Kaspersky’s Mobile security researcher Denis Maslennikov has found a malicious application that affects Android smartphones. The app is actually an Internet Relay Chat bot that runs automated tasks over the internet. This is in fact the first such app found on Android and it comes in the guise of the popular Madden NFL 12 game.
When an Android smartphone user downloads and installs the popular game or application from lesser-known third party app stores, the IRC bot quietly gets installed in the device.
Maslennikov explains that after the app is installed, the malware, disguised as Madden NFL 12, aims to take complete control of the device. Once the malware gets root (administrator level) access, the IRC bot gets installed along with an SMS Trojan. The root access allows the attacker to control the smartphone remotely and send an SMS to a premium rate number and thereby increase cost for the user.

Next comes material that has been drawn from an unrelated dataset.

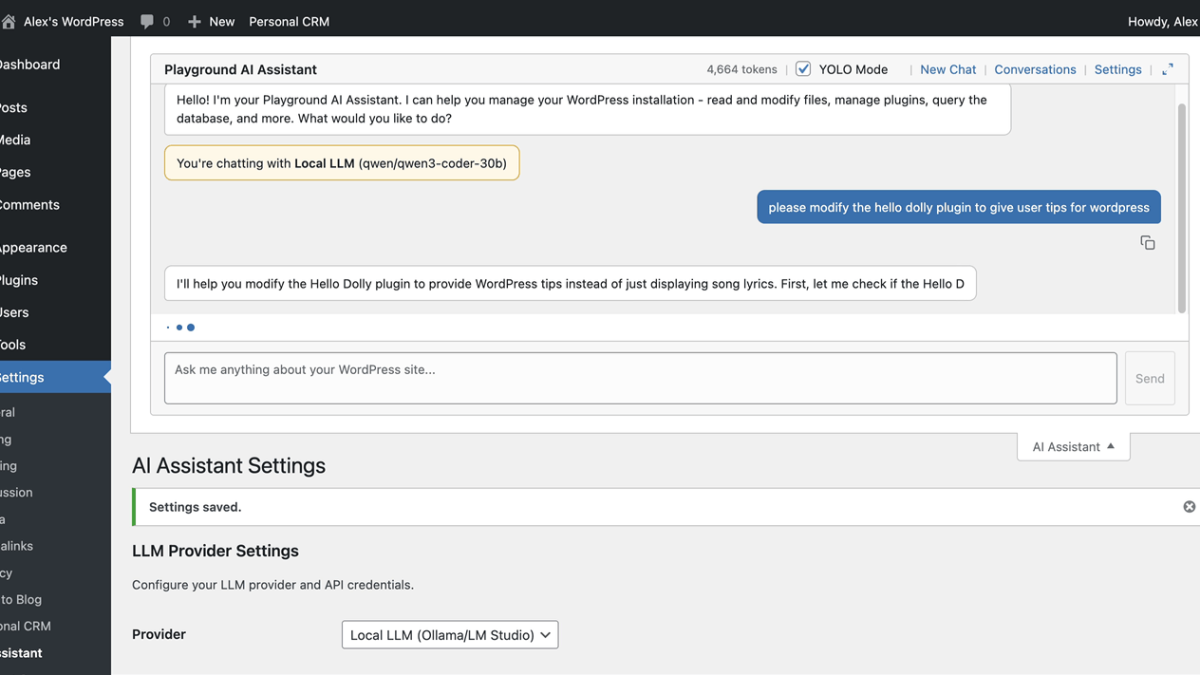The width and height of the screenshot is (1200, 675).
Task: Go to Appearance in the sidebar
Action: pyautogui.click(x=35, y=247)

All this is in the background and the user has no clue of what is happening to the credit balance. The premium rate numbers are usually international numbers, hence SMSes to these numbers cost a lot.

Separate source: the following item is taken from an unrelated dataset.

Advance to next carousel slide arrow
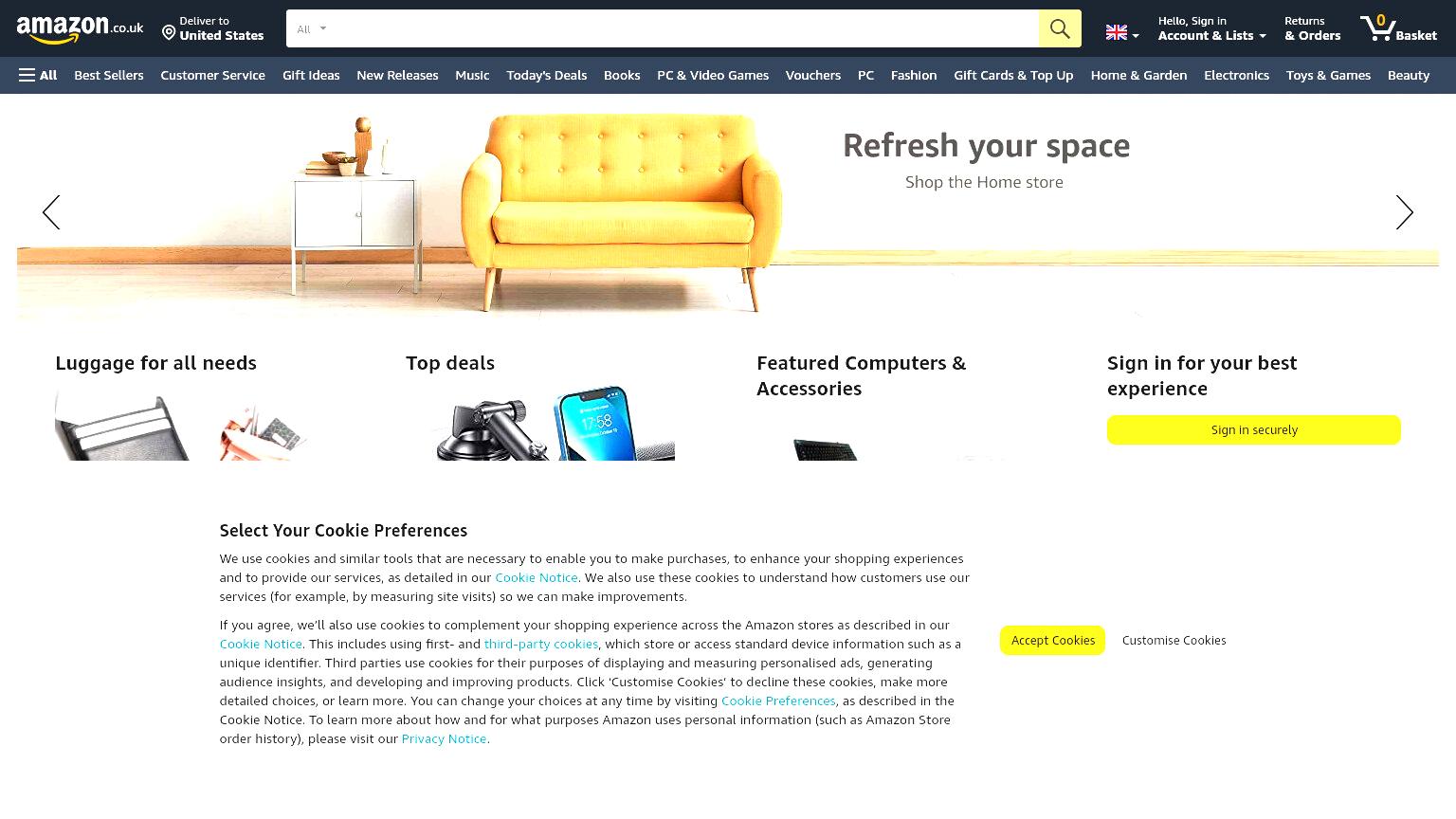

The IRC bot connects to any random remote IRC server with a random nickname. Once connected, the IRC bot becomes capable of receiving shell commands to perform specific functions on the device. In this entire attack, the malicious app needs to gain root access to perform nefarious tasks. If your device is not rooted, or if it is rooted through proper methods, there is nothing to worry about.
As always, users are recommended to download apps only from reputed and verified app stores such as Android Market, Amazon App Store and Getjar. Applications from an unknown location can prove to be dangerous.
Needless to say, this premise depends on one thing — if the phone is rooted and that with an outdated code. Unless you are an advanced user we recommend not rooting the smartphone.